### Work order
Below is a listing. Gather each line of it that contains "width".
☆ ☆ ☆ ☆ ☆ ☆ ☆
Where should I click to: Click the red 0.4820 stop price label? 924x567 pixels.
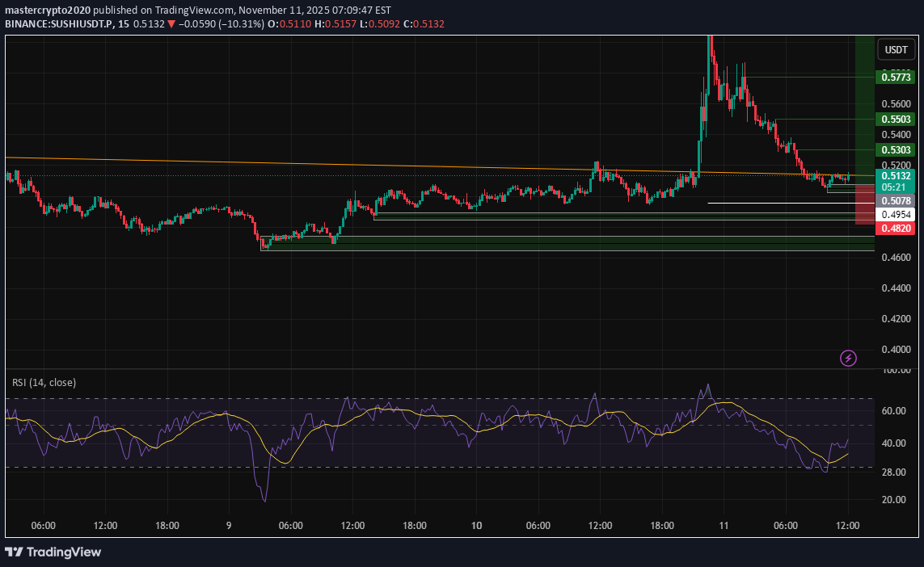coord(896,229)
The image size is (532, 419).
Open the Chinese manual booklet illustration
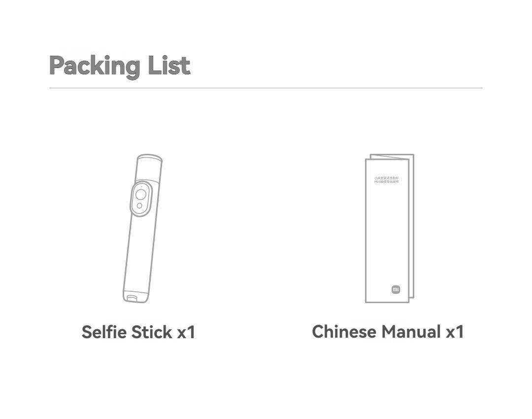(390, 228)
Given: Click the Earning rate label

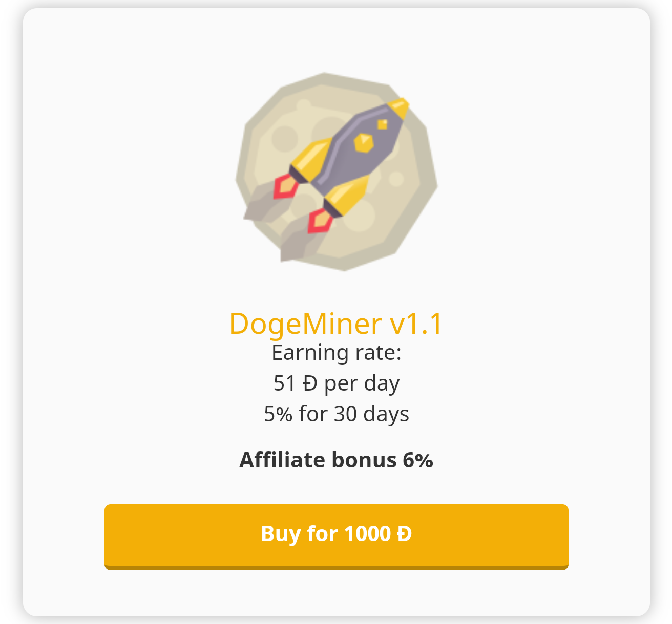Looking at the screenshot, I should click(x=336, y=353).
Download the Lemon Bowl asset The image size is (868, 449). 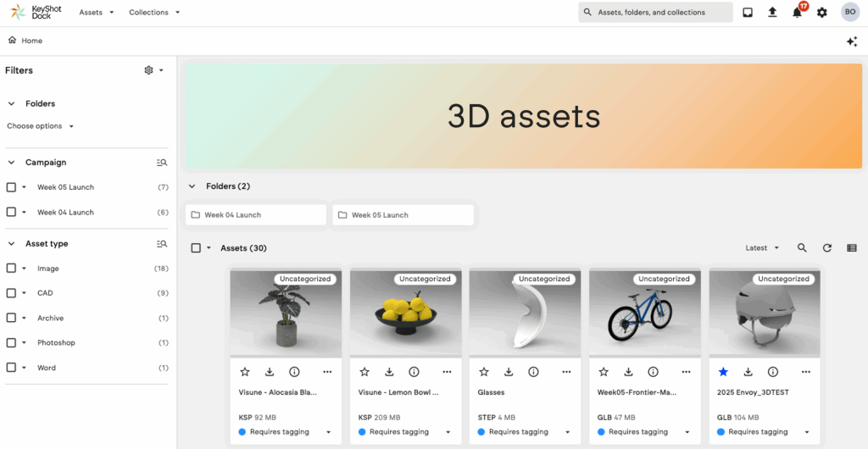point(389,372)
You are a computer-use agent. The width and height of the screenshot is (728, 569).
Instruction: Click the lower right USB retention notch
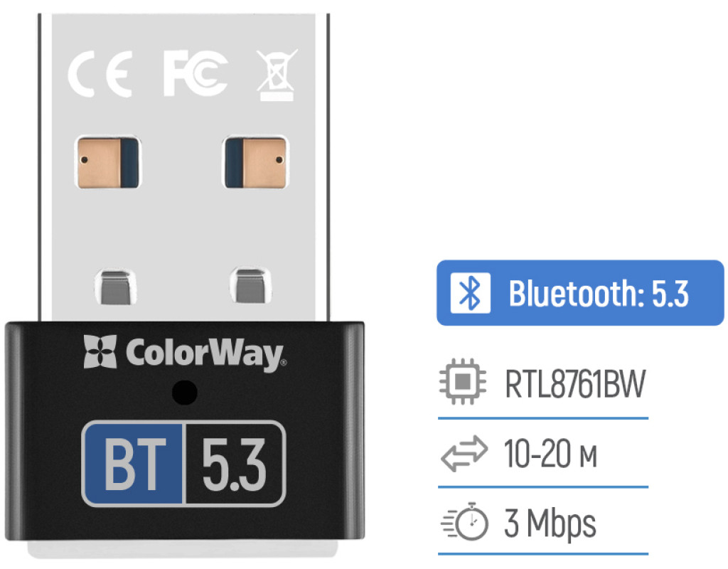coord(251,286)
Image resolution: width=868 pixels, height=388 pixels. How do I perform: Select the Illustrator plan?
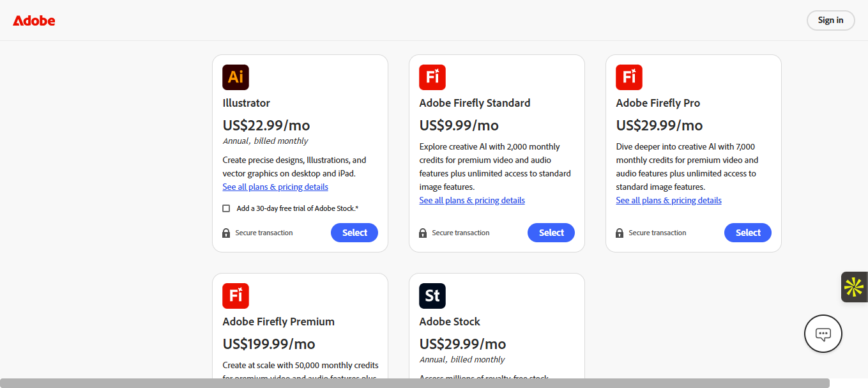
☆ ☆ ☆ ☆ ☆ ☆ ☆
### Response below
You are a computer-use agent. The width and height of the screenshot is (728, 569).
Image resolution: width=868 pixels, height=388 pixels. How do I perform: Select the Illustrator plan?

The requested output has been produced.